A drawback of the model is its computational intensity. Because of the numerical integrations needed in every step of the Markov chain Monte Carlo algorithm, the multitype birth–death model progresses slower than the diffusion approach and the structured coalescent model. Luckily, recent technological advances make complex approaches like this feasible, at least for small numbers (two or three) of subpopulations and medium-sized samples.

Applied to a set of global human influenza subtype H3N2 sequences, our method captures the typical dynamics of seasonal influenza. The root of the phylogeny is placed in the tropics. This appears to be consistent with the hypothesis that the tropical regions are the source of seasonal influenza epidemics (Rambaut et al. 2008). However, as previously pointed out, the estimate of the root type is very much a function of the sample analyzed (Bedford et al. 2010; Vaughan et al. 2014). Furthermore, in our analysis “North”, “Tropics,” and “South” are not single, unstructured demes, which violates a model assumption. Thus, conclusions should be drawn carefully.

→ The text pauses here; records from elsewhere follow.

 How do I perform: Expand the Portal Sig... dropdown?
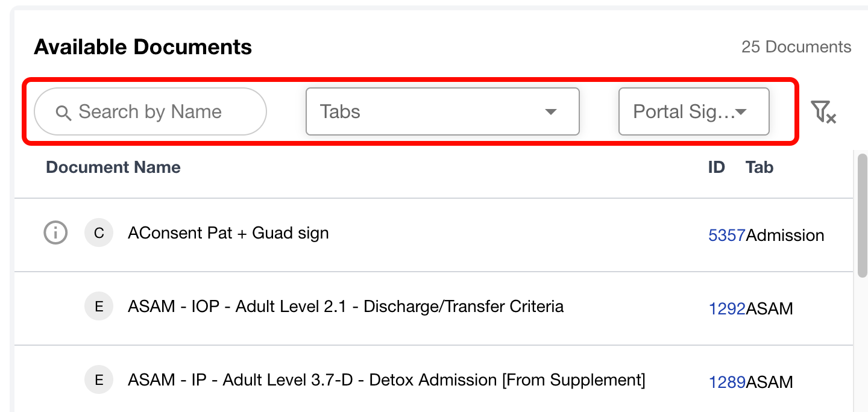693,111
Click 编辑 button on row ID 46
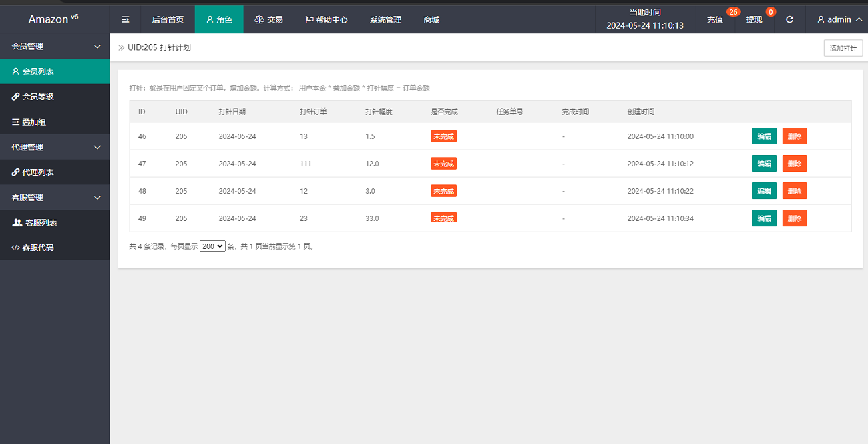Image resolution: width=868 pixels, height=444 pixels. [x=764, y=136]
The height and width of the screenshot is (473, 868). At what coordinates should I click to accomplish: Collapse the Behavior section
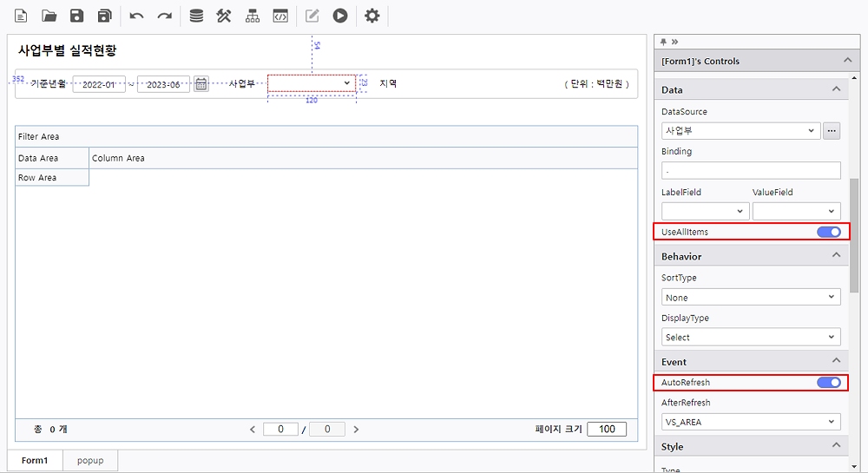click(x=836, y=256)
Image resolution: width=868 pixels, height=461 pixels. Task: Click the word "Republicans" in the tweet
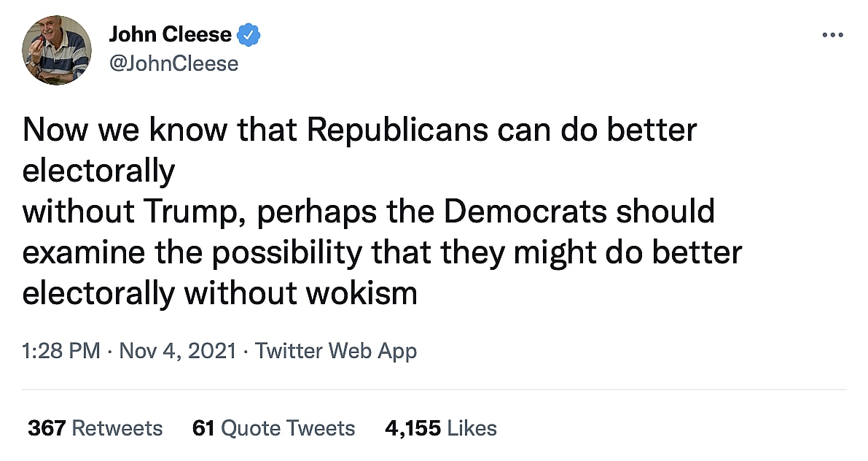(x=396, y=131)
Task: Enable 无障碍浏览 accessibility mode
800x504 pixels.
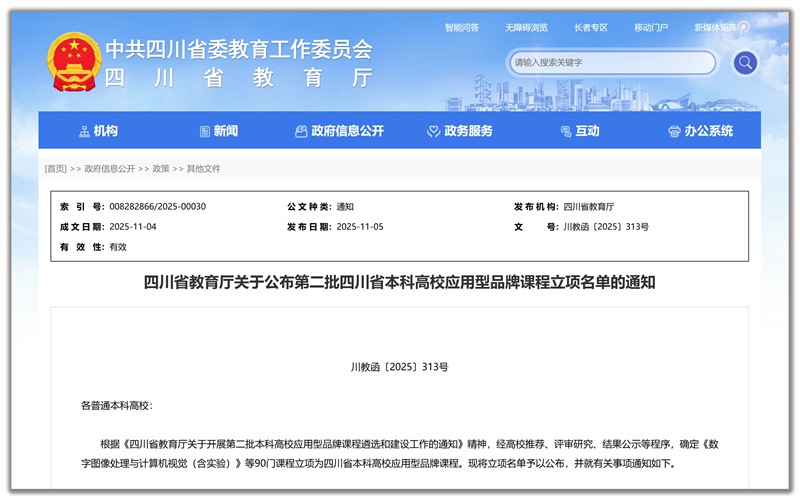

In a second application, we repeated a risk group analysis previously published by Stadler and Bonhoeffer (2013), in our more flexible framework. Instead of estimating the phylogeny and epidemiological parameters in two separate steps, we reconstruct them simultaneously and also allow the effective reproduction number and the sampling proportion to change through time. In the first half of the year 2001 (sampling period s₂), there was a peak in new IDU transmissions (Graw et al. 2012). At the same time, the sampling effort within the IDU risk group appears to have been stronger than in the other periods and the HET risk group. Our results confirm that the Latvian HIV epidemic that is captured by this sample was mainly driven by the IDU risk group. We cannot conclude that transmission from HET to IDU is negligible, though.

A third application—the analysis of Ebola virus sequences from the 2014 outbreak in Sierra Leone—has been published previously (Stadler et al. 2014). In that analysis and the corresponding simulation study, the infected population was divided into exposed and infectious individuals, as depicted in figure 2c.

In future work, we will investigate how well approximations to the model perform that allows analytical computation of the tree likelihood. Further work will aim to explicitly incorporate epidemiological incidence data into the multitype birth–death model, which would improve the power of the method and additionally provide more detailed insight into the epidemic dynamics of each region or type.